Comédien et dramaturge, Ildevert Meda, est l’une des figures emblématiques du théâtre et du cinéma burkinabè. Rencontre!

Ildevert Meda, comédien burkinabè, metteur en scène et écrivain dramaturge a joué dans plusieurs films, dont certains ont été retenus à la présente édition du FESPACO. Pour le cinquantenaire, il fait la création du spectacle d’ouverture avec Bill Aka Kora, un artiste-musicien burkinabè. Echarpe au cou et chapeau de « cow-boy » sur la tête comme à l’accoutumée, il avoue avoir embrassé le métier de comédien par hasard.

Au fil des mois, il finit par s’y plaire. Il confie, sourire aux lèvres, que ce sont les connaissances partagées dans le processus de création et des expériences vécues avec d’autres artistes qui l’ont maintenu dans le métier. Pour lui, c’est aussi la passion de l’écriture. L’air déconcerté, la star du septième art stipule qu’il n’a pas de préférence en ce qui concerne les rôles qu’il a joués. « L’interprétation dans les films est similaire aux enfants, car l’on ne peut pas avoir de la préférence pour l’un des enfants.

Nous les aimons sans différence aucune même si l’un d’eux est conçu dans des difficultés », affirme-t-il. Par contre, poursuit l’acteur de cinéma, c’est le public qui juge les comédiens. « Nous avons le devoir de les aimer de façon identique car les interprétations sont toutes des expériences formidables partagées avec différents réalisateurs », argue M. Meda.

Pour lui, Ouagadougou est la capitale du cinéma et offre des festivités au monde entier. « Nous devons garder et surtout mériter cette place par le travail, la création et notre présence au plan international avec des œuvres de qualité », soutient l’homme du cinéma.

Savoir partager de la joie

Par ailleurs, il soutient qu’être comédien est assez difficile car ce métier demande de la passion et de la persévérance dans le travail. « Il faut toujours s’améliorer chaque fois que l’on est en création. Quand on est passionné, l’on surmonte facilement les difficultés», conseille-t-il. Selon lui, il faut savoir partager de la joie car comme le disait Naba Abga (le Larlé, ndlr), une joie partagée est une double joie et une peine partagée est une demie-peine. Ce métier, selon lui, est agréable ; même s’il ne nourrit pas spécialement son homme, il l’aide à vivre.

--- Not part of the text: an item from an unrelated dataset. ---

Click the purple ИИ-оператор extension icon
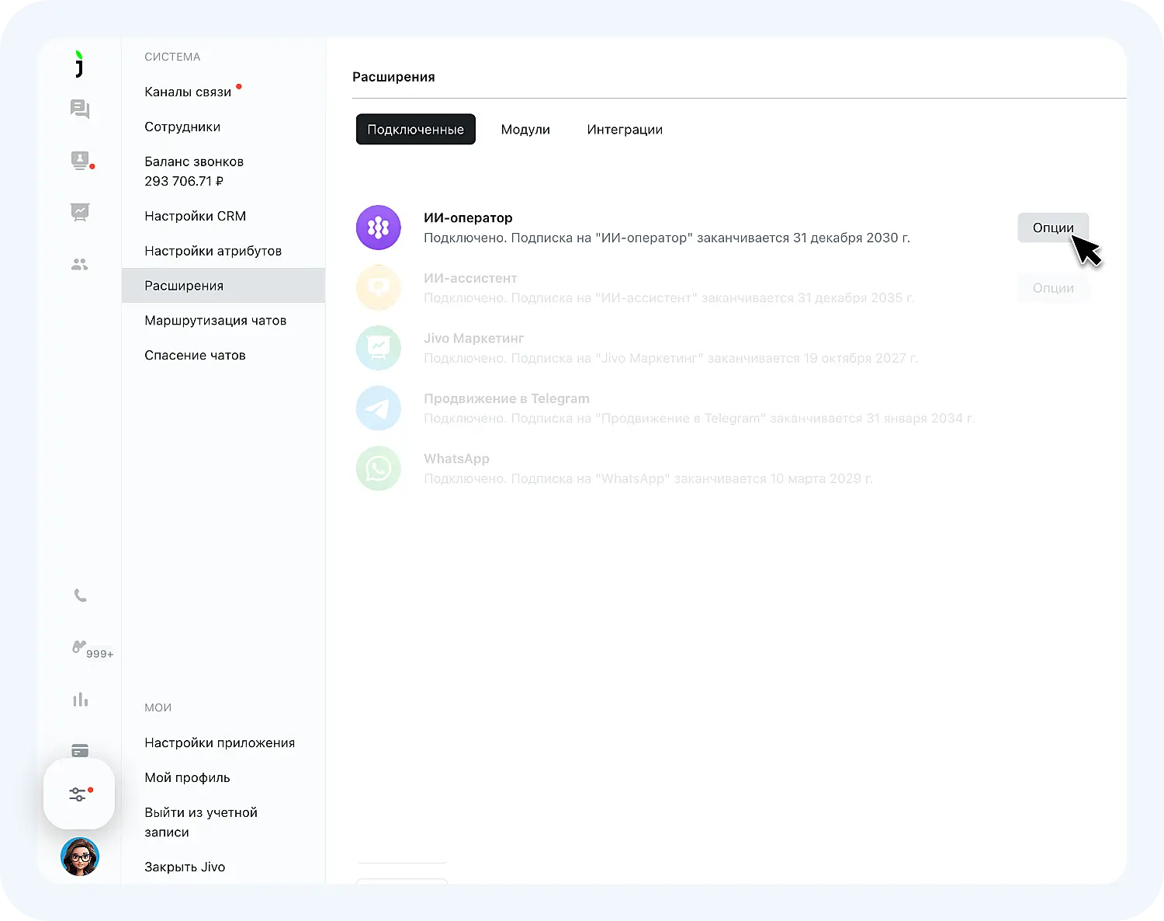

Pour améliorer les conditions de vie des comédiens, Ildevert Meda affirme qu’il faut de plus en plus de professionnalisme. « Si vous prenez des cousins pour jouer dans votre film, cela coûte la parenté et ne construit pas un métier. Il faut des acteurs qui prennent la peine d’aller se former pour l’excellence », conseille-t-il. Il confie que son principal projet demeure la suite de la série « Mawa Dawa », les aventures de gourounga qu’il réalise avec Anatole Kouama.

Le dramaturge avoue avec fierté que dans tout spectacle, il y a des difficultés inhérentes à la création. Il s’agit du temps qui est toujours insuffisant, des moyens non disponibles au moment opportun. Par ailleurs, M. Meda invite le public à venir voir le spectacle d’ouverture et interpelle les autorités sur la nécessité d’anticiper avec les préparatifs du festival.